▶ _Estratto della pagina_:
================

Sabato 30 maggio decido di accompagnare mia mamma in un pellegrinaggio organizzato dalla mia Comunità Parrocchiale al Santuario di Collevalenza. Mai ne avevo sentito parlare, né conoscevo la Beata Madre Speranza che, su indicazione del Signore, fece costruire il Santuario dell’Amore Misericordioso a Collevalenza, nel cuore dell’Umbria, tra le dolci colline che circondano Todi.
La storia del Santuario inizia nel 1951, quando Madre Speranza giunse a Collevalenza. Le fu indicato quello come luogo per dar vita a questo grande santuario. Inizialmente non sapeva dove fosse questo piccolo paesino, nemmeno le cartine lo indicavano, decise allora di chiedere indicazioni al Papa, che le indicò il luogo.
Per rispondere alla chiamata divina, avviò qui la realizzazione di un grande centro spirituale dedicato all’Amore Misericordioso, con l’obiettivo di offrire ai pellegrini un luogo di preghiera, riconciliazione e speranza.
Agli inizi del 1960, durante un’estasi, Madre Speranza, ebbe l’indicazione da Gesù su dove scavare per realizzare un pozzo, dalle acque miracolose e con esso delle piscine per il bagno dei malati, per questo il Santuario è anche detto la Piccola Lourdes.
Madre Speranza, al secolo Maria Josefa Alhama Valera, nacque il 29 settembre 1893 a Santomera, nella Spagna meridionale, in una famiglia molto povera che viveva in una capanna fatta da blocchi di terra e paglia, ma profondamente cristiana. Fin dalla giovinezza respirò un’aria ricca di valori umani e cristiani e presto manifestò il forte desiderio di consacrarsi a Dio.
Nel corso della sua vita fondò due congregazioni religiose: le Ancelle dell’Amore Misericordioso e i Figli dell’Amore Misericordioso. La sua missione era annunciare un’immagine di Dio non come giudice severo, ma come Padre buono, capace di accogliere, perdonare e amare ogni persona senza condizioni.
Nel corso della sua vita, Madre Speranza, ebbe diverse esperienze mistiche e tra queste ricordiamo i colloqui con Gesù, il fuoco dell’Amore Misericordioso, l’incontro con la Vergine Maria, il dono della bilocazione, la moltiplicazione dei beni, le stimmate.

================

▶ _Materiale fornito_:

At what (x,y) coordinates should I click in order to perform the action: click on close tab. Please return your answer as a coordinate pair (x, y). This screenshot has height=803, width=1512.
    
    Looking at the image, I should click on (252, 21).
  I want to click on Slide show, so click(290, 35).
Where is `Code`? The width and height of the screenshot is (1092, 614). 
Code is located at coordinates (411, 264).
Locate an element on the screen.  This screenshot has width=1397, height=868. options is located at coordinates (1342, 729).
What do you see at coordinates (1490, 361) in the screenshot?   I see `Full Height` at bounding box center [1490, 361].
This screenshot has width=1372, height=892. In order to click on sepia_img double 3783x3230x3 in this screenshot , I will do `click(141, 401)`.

================

▶ _Istruzioni degli esercizi_:
A) Nell'estratto della pagina, in quale anno Madre Speranza arrivò a Collevalenza?
B) Trascrivi parola per parola il passo dell'estratto della pagina che va da "Per rispondere alla" a "la Piccola Lourdes.".

▶ _Soluzioni degli esercizi_:
A) Nel 1951.

B)
Per rispondere alla chiamata divina, avviò qui la realizzazione di un grande centro spirituale dedicato all’Amore Misericordioso, con l’obiettivo di offrire ai pellegrini un luogo di preghiera, riconciliazione e speranza.
Agli inizi del 1960, durante un’estasi, Madre Speranza, ebbe l’indicazione da Gesù su dove scavare per realizzare un pozzo, dalle acque miracolose e con esso delle piscine per il bagno dei malati, per questo il Santuario è anche detto la Piccola Lourdes.